DP: That’s another heartbreaker for me. I remember flying out to California. They had us compete in New York for spots on the Universe Team. I won the lightweight spot, Robby took the Middleweight, and Ken Waller the heavyweight. So we were, by far, the best American bodybuilders in the country and we were going to represent our country at the Mr. Universe contest. Those of us who were not living on the West Coast were flown out to California. We all trained at the original Gold’s Gym. I got to Gold’s and I saw Arnold and Ed Corney, Franco and Frank Zane, Ken Waller and Robby Robinson. All the great guys were there because they were filming Pumping Iron. George Butler filmed all of us eating, training and hanging out. It was going to be the first movie ever made that documented the sport. They filmed me training for three months, the IFBB paid all of our expenses and then they flew us to South Africa. They continued to film us there in Pretoria. They put us up in a hotel and covered our expenses. We were excited because we believed that it was going to be the first time in history that the United States was going to take all three divisions (light, middleweight, and heavy) at the Universe. I was still doing all these photos by the pool, being filmed by Butler and his crew and watching Arnold psych out Lou. That stuff you’ve seen in the film, I was watching it happen in front of my eyes. Arnold’s telling Ferrigno, “Louie, you look pretty good but maybe next year you’ll be ready for the show.”
JM: And this is actually working on Lou?
DP: It’s tearing the poor guy apart. Arnold tells Lou and his family that he had called his mother the night before and told her that he had already won the show. Louie’s mom asks Arnold, “How can you do that, the show’s not until tomorrow?” Arnold says, “If Louie’s the man to beat, I have no problems. Louie looks good but his timing is off. Maybe he’ll get it down next year.” Arnold was just demoralizing this poor kid. He was really breaking him down. I also watched Ken Waller demolish poor Mike Katz. Little did I know, the morning of the show, I was going to be the one to be REALLY demoralized. I finished eating breakfast. We had fifteen minutes to wait before we got on the bus to take us over to the show. It was then that I was told that I was “bumped”. They had decided to have two heavyweights, one middleweight, and no lightweight. I couldn’t understand why I couldn’t compete. Apparently what had happened was that Waller and Katz were going to pose in front of the American coach, Ed Jubinville. Then he was going to decide which one of them would represent the United States in the heavyweight division. Mike Katz was Jubinville’s protégé. Ed absolutely loved the guy. I guess the South African government also liked Mike Katz. It was decided that since I was a young guy, at the beginning of my career, I could always come back next year, so I was bumped. It absolutely broke my heart. I had already told my friends and family that I would easily win the lightweight division. I went all the way to South Africa and was told, with fifteen minutes of warning, that I couldn’t compete for the United States.

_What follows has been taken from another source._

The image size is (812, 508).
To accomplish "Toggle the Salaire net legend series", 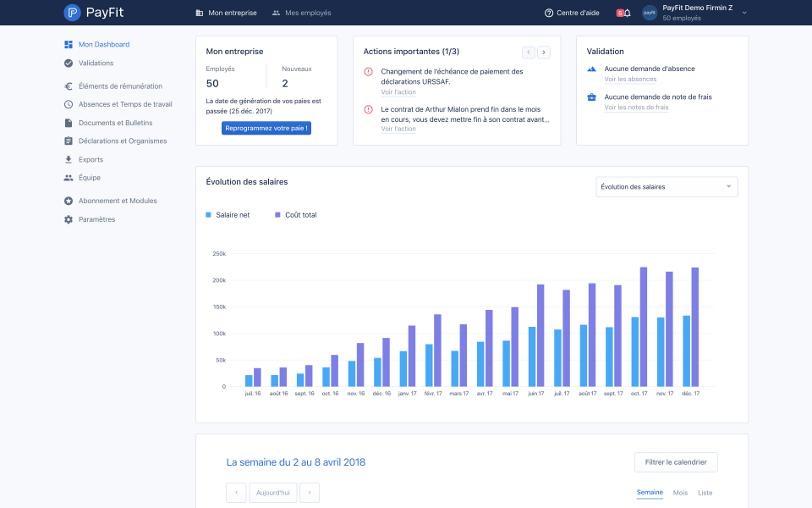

I wasn’t just devastated, I was also pissed off. I start thinking that I should just compete for another team. The only team that didn’t have a lightweight competitor was Portugal. I asked the Portuguese coach if he would you like to have me on his team. He thought I was joking. I told him, “No it’s not a joke. I’ve come all the way to South Africa and now the United States team has dumped me.” At the time Oscar State was running most of the show for the IFBB. I went to him and said, “My mom was born in Spain, my dad was born in Puerto Rico, somewhere in the middle we had to have crossed Portugal.” Oscar laughed and, I guess figuring it couldn’t possibly hurt, agreed to let me compete on Team Portugal. I went on stage with the Portuguese banner and no one could believe what the hell was going on. They all started laughing, thinking nothing about it until It began to look like I was going to take the title. At that point Belgium and England began to protest. It was down to the three of us. Before we could finish, because of the British and Belgian protests, the IFBB had a meeting, and I was thrown out yet again.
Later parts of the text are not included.